The 5th edition of Transilvania Talent Lab (TTL), a professional workshop organised in the framework of the Transilvania IFF, focused in 2016 on the management of cinema theaters.
In 2014 Romanian Film Promotion and Transilvania IFF had launched the national campaign Save the Big Screen / Salvaţi marele ecran consisting of documenting existing old cinemas, making a documentary, seminars, a special screening during TIFF and a crowdfunding campaign.
Romania is now the country with the fewest cinema theaters per population in Europe. Seventy eight percent of Romanian towns don’t have any cinemas in use.
According to the Romanian Film Centre, admissions to domestic films almost doubled in 2016 compared to 2015. Admissions were more than 400,000 (estimated) in 2016, compared to 203,822 in 2015. This is due to the most successful domestic films #selfie69 and Two Lottery Tickets, with more than 1 m EUR gross together.
In September 2016, Cristina Iacob's #selfie69 reached 25,121 admissions and became the best opening Romanian film in the last 26 years. This youth comedy is a sequel to #selfie, which was the most successful domestic film in 2014 with 87,288 admissions and 259,971 EUR / 1,143,875 RON gross.
#selfie69 was produced by Adrian Sârbu, the ex-CEO of Central European Media Enterprises, through Zazu Film. It was released by Zazu Film.
In October 2016, #selfie69’s opening record was unexpectedly surpassed by the low budget comedy Two Lottery Tickets / Două lozuri by Paul Negoescu with 27,182 admissions and 95,488 EUR / 424,926 RON gross.
Two Lottery Tickets was produced with a budget of approximately 30,000 EUR and was distributed by Ro Image 2000, one of the leading Romanian distributors.
The domestic film with best opening in 2015 was Radu Jude's Aferim!, which sold 20,039 tickets in the first weekend.
According to cinemagia.ro, the 2016 admissions chart is topped by Suicide Squad (421,337 admissions), Deadpool (354,983 admissions) and The Jungle Book (353,335 admissions).
Domestic admissions chart 2016 is topped by #selfie69 with 150,113 admissions (ranked 30 in the general chart), followed by Two Lottery Tickets with 133,272 admissions (ranked 37) and Graduation with 55,192 admissions (ranked 98).
According to the Romanian Film Centre, in 2016 total admissions in Romania were approximately 12 m (estimated), compared to 11,166 861 in 2015 and 10,171.644 in 2014. Total admission increased by 7.46 percent in 2016 compared to 2015.
In 2016 total box office was approximately 51.235,955 EUR / 228 m RON (estimated) compared to almost 46.5 m EUR / 206,868,801 RON in 2015 and 41.6 m EUR / 185,201,343 RON in 2014. Box office increased by 10.21 percent in 2016 compared to 2015.

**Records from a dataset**
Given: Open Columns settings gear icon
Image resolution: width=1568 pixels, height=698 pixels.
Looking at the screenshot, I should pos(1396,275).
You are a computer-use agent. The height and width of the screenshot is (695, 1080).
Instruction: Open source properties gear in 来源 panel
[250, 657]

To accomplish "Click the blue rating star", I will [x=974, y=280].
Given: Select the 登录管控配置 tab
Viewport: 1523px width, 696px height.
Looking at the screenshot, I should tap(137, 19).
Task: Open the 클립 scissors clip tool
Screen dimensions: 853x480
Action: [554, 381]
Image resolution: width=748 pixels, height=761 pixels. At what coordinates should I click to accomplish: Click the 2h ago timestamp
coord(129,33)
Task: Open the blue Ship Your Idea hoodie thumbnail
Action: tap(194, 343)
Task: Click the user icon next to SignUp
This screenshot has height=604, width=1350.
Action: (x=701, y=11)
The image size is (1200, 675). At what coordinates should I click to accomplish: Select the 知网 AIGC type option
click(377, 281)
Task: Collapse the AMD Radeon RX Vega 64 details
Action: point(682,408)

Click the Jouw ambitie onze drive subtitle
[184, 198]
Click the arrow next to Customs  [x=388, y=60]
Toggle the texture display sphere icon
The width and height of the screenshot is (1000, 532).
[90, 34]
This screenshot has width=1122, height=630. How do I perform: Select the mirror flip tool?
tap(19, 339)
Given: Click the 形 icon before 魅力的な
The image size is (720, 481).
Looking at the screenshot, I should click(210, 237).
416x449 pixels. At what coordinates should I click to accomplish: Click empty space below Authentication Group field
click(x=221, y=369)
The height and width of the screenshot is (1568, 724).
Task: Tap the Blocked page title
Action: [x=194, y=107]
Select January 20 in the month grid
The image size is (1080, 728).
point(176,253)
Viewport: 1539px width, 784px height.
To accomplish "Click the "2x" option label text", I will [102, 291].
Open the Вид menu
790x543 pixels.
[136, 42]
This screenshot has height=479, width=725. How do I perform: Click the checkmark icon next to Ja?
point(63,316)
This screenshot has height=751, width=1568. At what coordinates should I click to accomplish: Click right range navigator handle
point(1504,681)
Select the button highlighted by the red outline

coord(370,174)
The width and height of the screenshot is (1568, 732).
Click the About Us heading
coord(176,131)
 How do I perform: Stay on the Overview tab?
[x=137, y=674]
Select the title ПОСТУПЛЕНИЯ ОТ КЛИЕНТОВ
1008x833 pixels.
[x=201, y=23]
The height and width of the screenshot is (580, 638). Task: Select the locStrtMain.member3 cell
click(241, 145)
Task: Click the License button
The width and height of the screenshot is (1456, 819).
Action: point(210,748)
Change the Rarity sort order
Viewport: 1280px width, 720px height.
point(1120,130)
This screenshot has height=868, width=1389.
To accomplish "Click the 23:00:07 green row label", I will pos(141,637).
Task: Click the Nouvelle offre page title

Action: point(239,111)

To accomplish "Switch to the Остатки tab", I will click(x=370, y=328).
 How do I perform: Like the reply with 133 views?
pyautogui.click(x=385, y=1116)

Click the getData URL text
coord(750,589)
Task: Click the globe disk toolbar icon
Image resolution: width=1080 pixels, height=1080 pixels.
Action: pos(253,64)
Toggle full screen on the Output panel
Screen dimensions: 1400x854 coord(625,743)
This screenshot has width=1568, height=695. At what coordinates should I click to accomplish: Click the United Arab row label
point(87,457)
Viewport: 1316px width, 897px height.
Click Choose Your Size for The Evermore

**TASK LIST**
1. From the passage on Romanian cinema, retype everything from "In October 2016, #selfie69’s" down to "Book (353,335 admissions).".
2. Continue the passage on Romanian cinema from the point where it stops.

**RESPONSES BY TASK**
1.
In October 2016, #selfie69’s opening record was unexpectedly surpassed by the low budget comedy Two Lottery Tickets / Două lozuri by Paul Negoescu with 27,182 admissions and 95,488 EUR / 424,926 RON gross.
Two Lottery Tickets was produced with a budget of approximately 30,000 EUR and was distributed by Ro Image 2000, one of the leading Romanian distributors.
The domestic film with best opening in 2015 was Radu Jude's Aferim!, which sold 20,039 tickets in the first weekend.
According to cinemagia.ro, the 2016 admissions chart is topped by Suicide Squad (421,337 admissions), Deadpool (354,983 admissions) and The Jungle Book (353,335 admissions).

2.
GRANTS AND LEGISLATION
The CNC has allotted approximately 6.8 m EUR / 30.5 m RON in its first session in 2016. The funding was double than usual because one session in 2015 had been cancelled. The grants were announced on 31 May 2016.
CNC distributed almost 4.5 m EUR / 21.44 m RON in its second session in 2016, with the results announced on 12 December 2016.
The Romanian government approved an emergency ordinance regarding the film industry on 29 November 2016, aiming at harmonising Romania with the new Cinema Communication adopted by the European Commission in November 2013.
The new law modified the regulations of the film grants contest by making it more transparent and permitting the reciprocity of international coproductions by introducing a separate category for minority coproductions. High school education is among the novelties of the law, together with the notion of ‘micro-budget films’ (budget of up to 60,000 EUR, for which up to 80% of funding can be allotted). The law also aims at simplifying the process of taking over of the old cinemas by the local authorities from RADEF Romaniafilm.
According to the new law, the National Archives move from the subordination of the Romanian Film Centre under the Ministry of Culture in order to provide a better protection of national heritage.
Romanian filmmakers Cristian Mungiu and Tudor Giurgiu were part of a group of experts working on the draft of the new law. Cinema was a priority for the minister of Culture Corina Suteu, appointed at the beginning of May 2016, but discussions on the amendments to the Cinema Law began under the former minister of Culture, Vlad Alexandrescu, who was the minister of Culture from November 2015 to April 2016.
During 2016 Cannes Film Festival, the Romanian Minister of Culture Corina Șuteu and the French Minister of Culture Audrey Azoulay signed a French-Romanian Cinema Convention.
At the beginning of 2016, the Ministry of Culture started recruiting new members for the Administration Council of RADEF RomâniaFilm, the former Communist network which runs only 16 cinemas from the several hundred in operation before 1990.
In June 2016 the Romanian Ministry of Culture launched a large evaluation process for the National Film Archives and the Romanian Cinematheque. Radu Jude, Corneliu Porumboiu and Radu Muntean were among the 55 professionals who voluntarily assessed a restructuring plan by September 2016.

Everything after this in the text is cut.